Further, the COVID-19 pandemic is a prime example where a vast mountain of molecular diagnostics-associated data has been collected, far too much to be analyzed and used most effectively in a timely manner by conventional means. The opportunity presents opportunities, first to revisit this data using artificial intelligence to discern useful patterns for early detection and assessment of COVID-19, and then to embed the algorithms into future public health informatics systems.

What are the lessons to be learned from molecular diagnostics experience with COVID-19?It has been demonstrated that sensitive and specific molecular diagnostics tests for applications, such as new pathogens, can be fabricated within months. However, to be maximally effective the tests must be deployed in systems that facilitate analysis and dissemination of results, rapidly, to a wide range of decision makers. This implies that the information systems must be simplified and integrated; the seams in the system must be reduced drastically. The COVID-19 experience has shown clearly what is needed: molecular diagnostics at point-of-care, with results reporting on the same visit, simultaneous export of anonymized results to public health agencies and governments, and Artificial Intelligence techniques to assist analysis and interpretation of test results.

COVID-19 has shown that more sensitive and specific tests to assess inflammation, immune reactions, and response to treatment are needed. Most interestingly, the laboratory and informatics components to meet these needs are now available as is the cost/benefit business case in terms of population health. What is needed is a consensus that lab diagnostic systems must be built now, not only to serve individuals but also to support local and distant populations.
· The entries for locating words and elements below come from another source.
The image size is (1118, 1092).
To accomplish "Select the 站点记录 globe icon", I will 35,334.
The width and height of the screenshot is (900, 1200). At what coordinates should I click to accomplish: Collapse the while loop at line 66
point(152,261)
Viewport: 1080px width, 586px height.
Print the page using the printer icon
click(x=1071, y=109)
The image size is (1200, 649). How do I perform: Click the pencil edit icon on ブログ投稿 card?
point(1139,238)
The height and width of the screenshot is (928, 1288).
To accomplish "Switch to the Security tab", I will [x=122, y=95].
The dividend from the COVID-19 experience will be future investment in molecular diagnostics. This investment promises to better knowledge of infectious disease prevalence as well to yield novel molecular technology and specific tests for better diagnosis and control of various conditions extending well beyond infectious diseases.

The pandemic has demonstrated the need for rapid molecular diagnostics, adequately and equitably distributed and the need for lab informatics connectivity and data analysis capability at least an order of magnitude better than what exists today. The response to COVID-19 has increased molecular diagnostics capacity, equitable access to diagnostics, and better lab informatics systems are recognized. Remaining needs include the build out of better information systems, ongoing molecular diagnostics research to shorten test development times, shorten analytical test times, and make molecular diagnostics tests more reliable.
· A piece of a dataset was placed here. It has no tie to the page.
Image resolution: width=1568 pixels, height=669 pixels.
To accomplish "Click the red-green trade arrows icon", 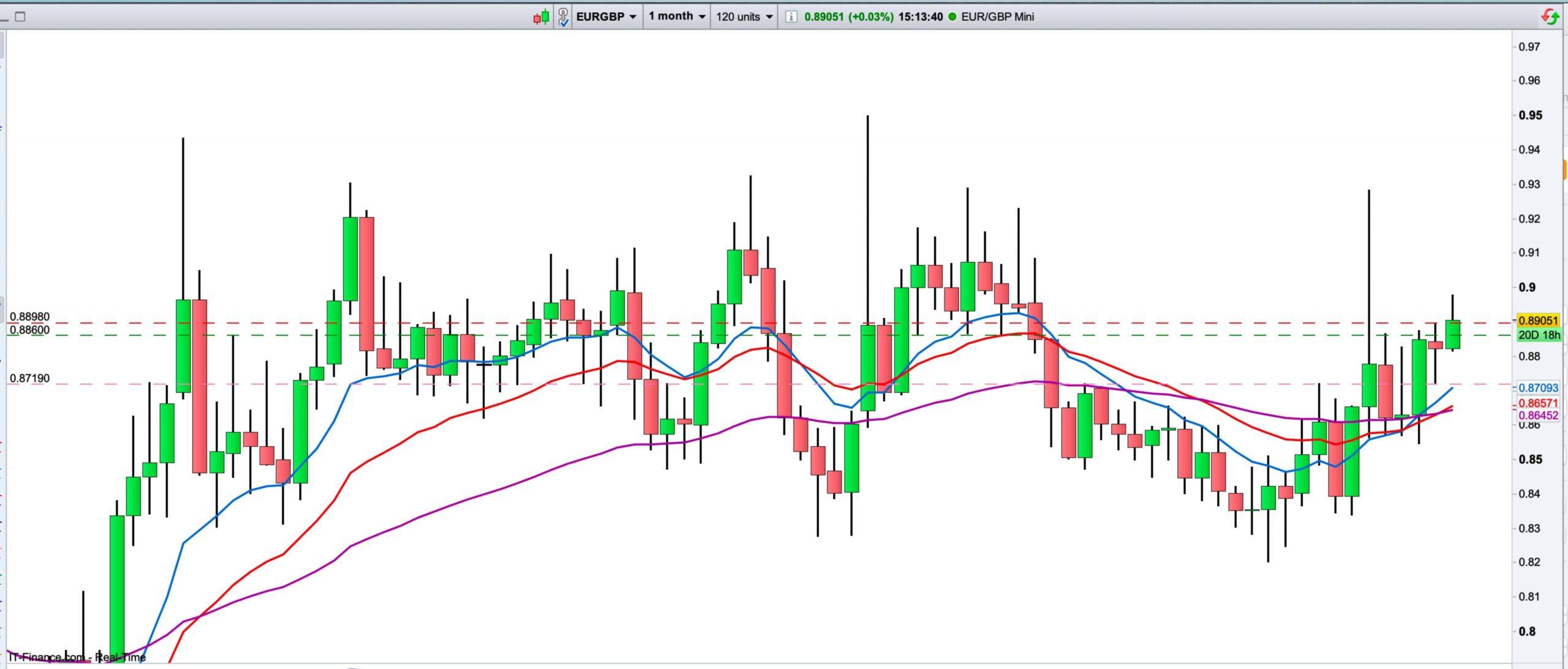I will (1550, 17).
However, the paramount need is to ensure that locally, nationally, and internationally, molecular diagnostics capacity and momentum for advancement is maintained.
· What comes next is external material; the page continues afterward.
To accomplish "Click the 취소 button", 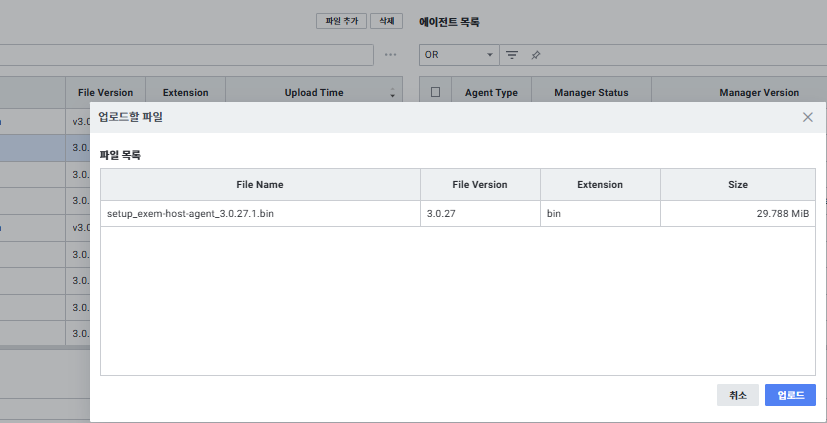I will point(738,395).
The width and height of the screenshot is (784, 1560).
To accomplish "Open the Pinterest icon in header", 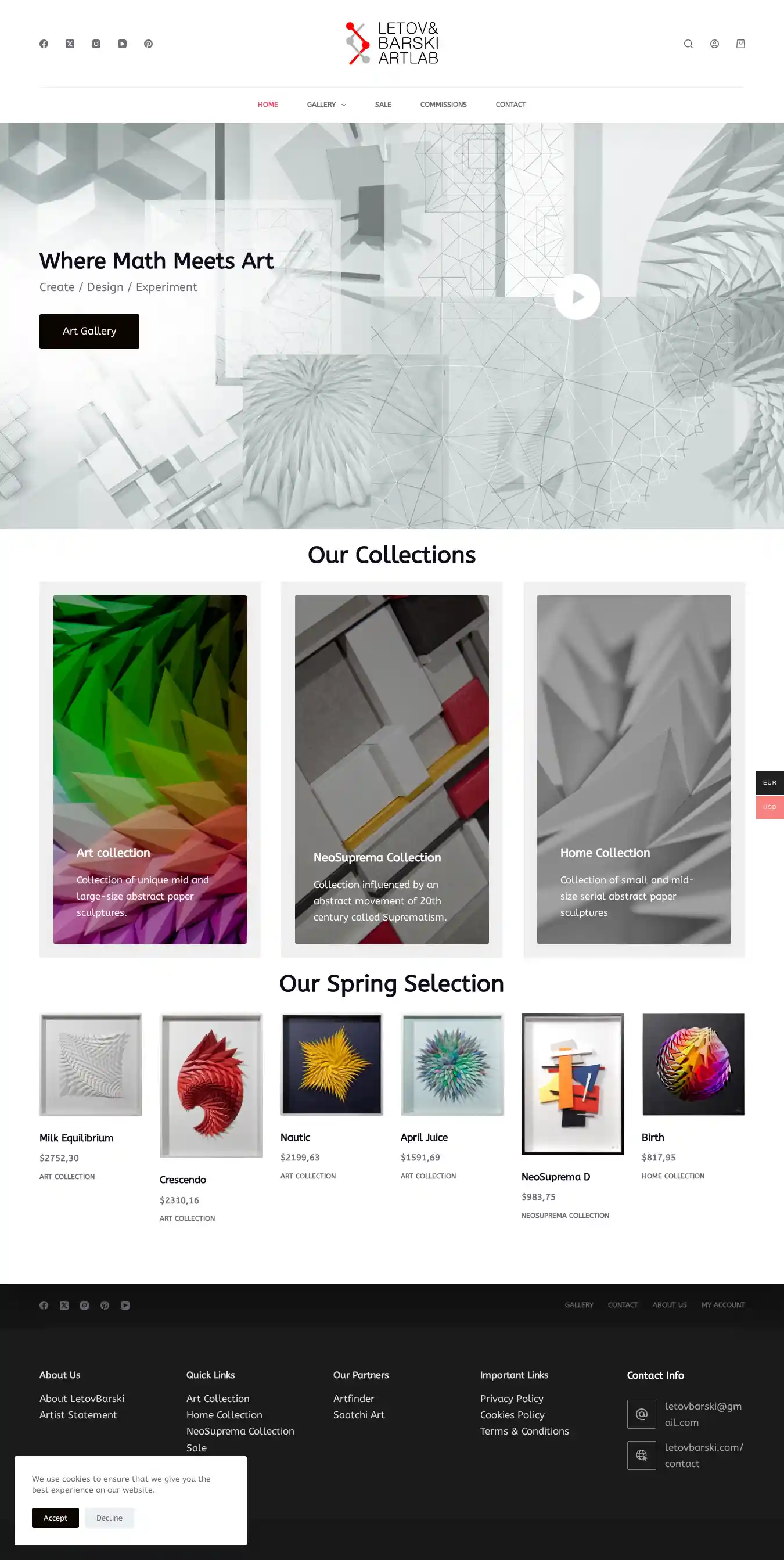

Diagnostic-test manufacturers are playing a critical role in government efforts to respond to the COVID-19 pandemic. Yet, their work to increase the IVD supply is also initiating changes in the industry that could lead not only to greater adoption but also to greater competition. Much more than the course of the pandemic is uncertain. What role will PoC diagnostics play in the delivery of care? How will the supply landscape for reagents evolve? Will emerging alternative and complementary technologies and platforms have a major impact on the testing landscape and if so, when? How will regulators respond to the high demand for tests? Will they authorize at-home molecular tests?

These are some of the important questions that IVD-test manufacturers need to consider as they strategize to position themselves for long-term success. For although the precise nature of the future for the IVD industry is unclear, it is clear that change is afoot. Companies would be wise to prepare.